■ **Source information**:
+ + + +

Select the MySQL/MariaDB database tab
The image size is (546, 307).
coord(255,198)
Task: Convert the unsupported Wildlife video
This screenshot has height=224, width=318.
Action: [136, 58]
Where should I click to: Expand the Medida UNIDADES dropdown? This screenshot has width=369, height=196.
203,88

+ + + +

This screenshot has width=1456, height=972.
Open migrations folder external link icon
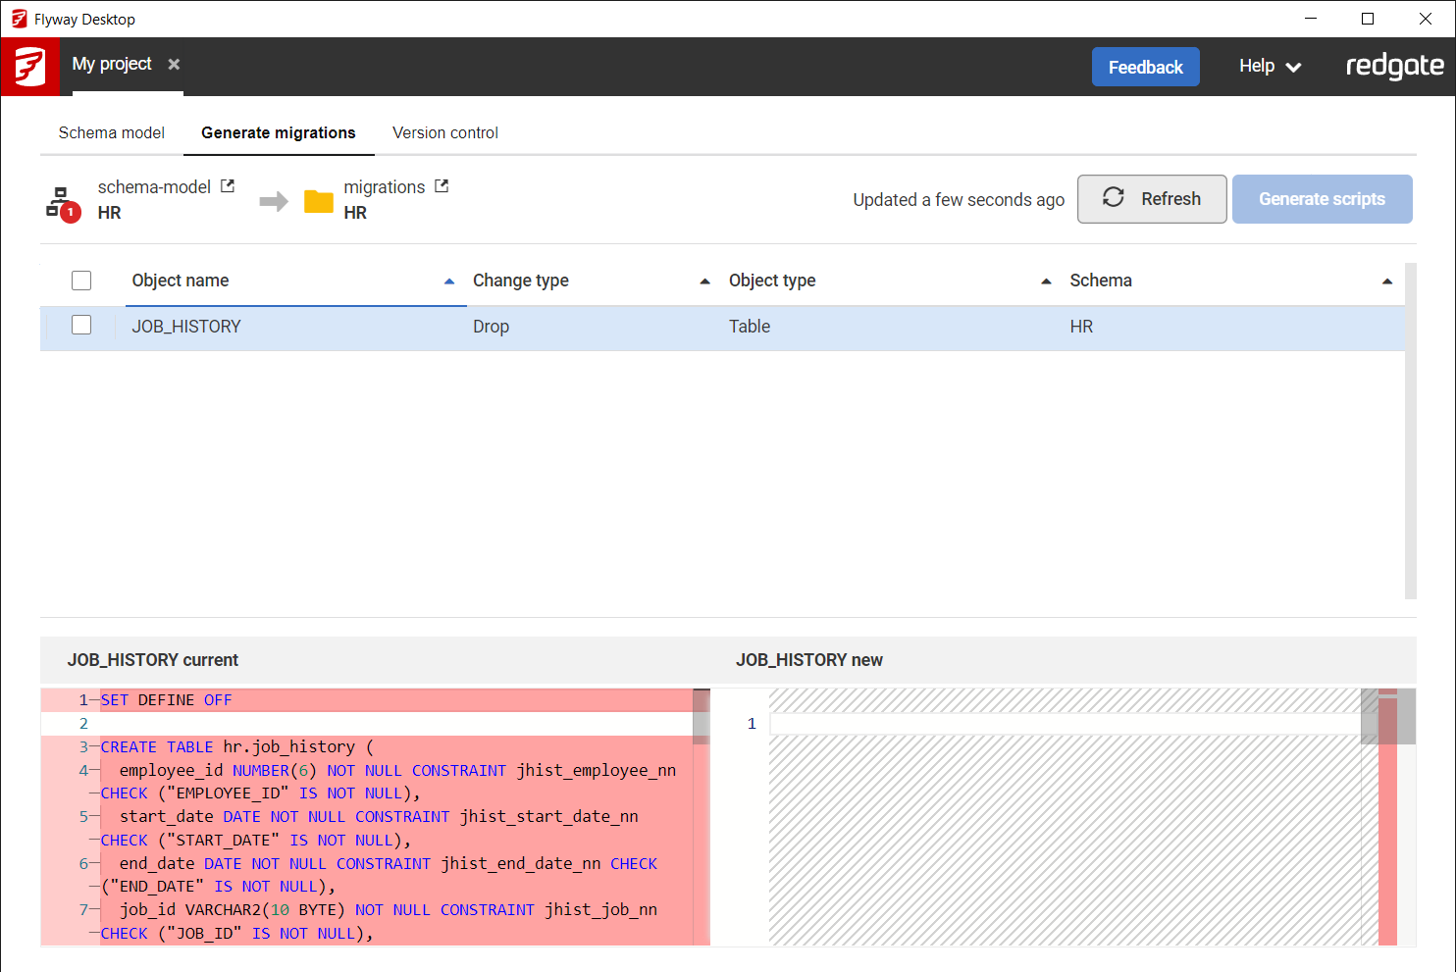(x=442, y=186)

+ + + +

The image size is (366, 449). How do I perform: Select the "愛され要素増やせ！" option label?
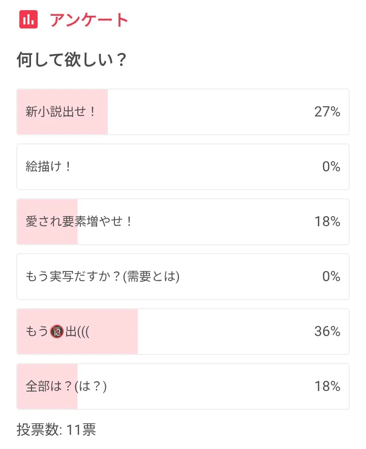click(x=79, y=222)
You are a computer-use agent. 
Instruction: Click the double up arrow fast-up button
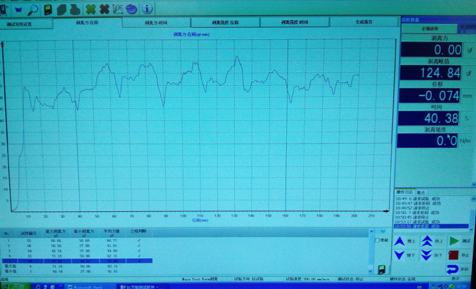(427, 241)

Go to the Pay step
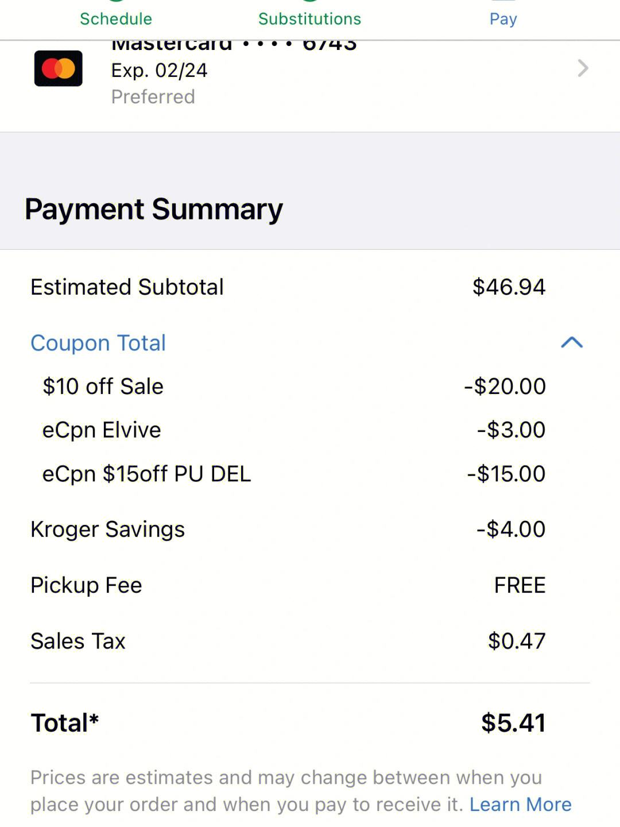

+ + + +

■ **Task brief**:
Above are some records; quote exactly and only the lines that begin at the line containing "You are a computer-use agent." and stop after the line containing "Go to the Pay step", leaving out the pictures.

■ **Output**:
You are a computer-use agent. 
Instruction: Click the double up arrow fast-up button
(427, 241)

Go to the Pay step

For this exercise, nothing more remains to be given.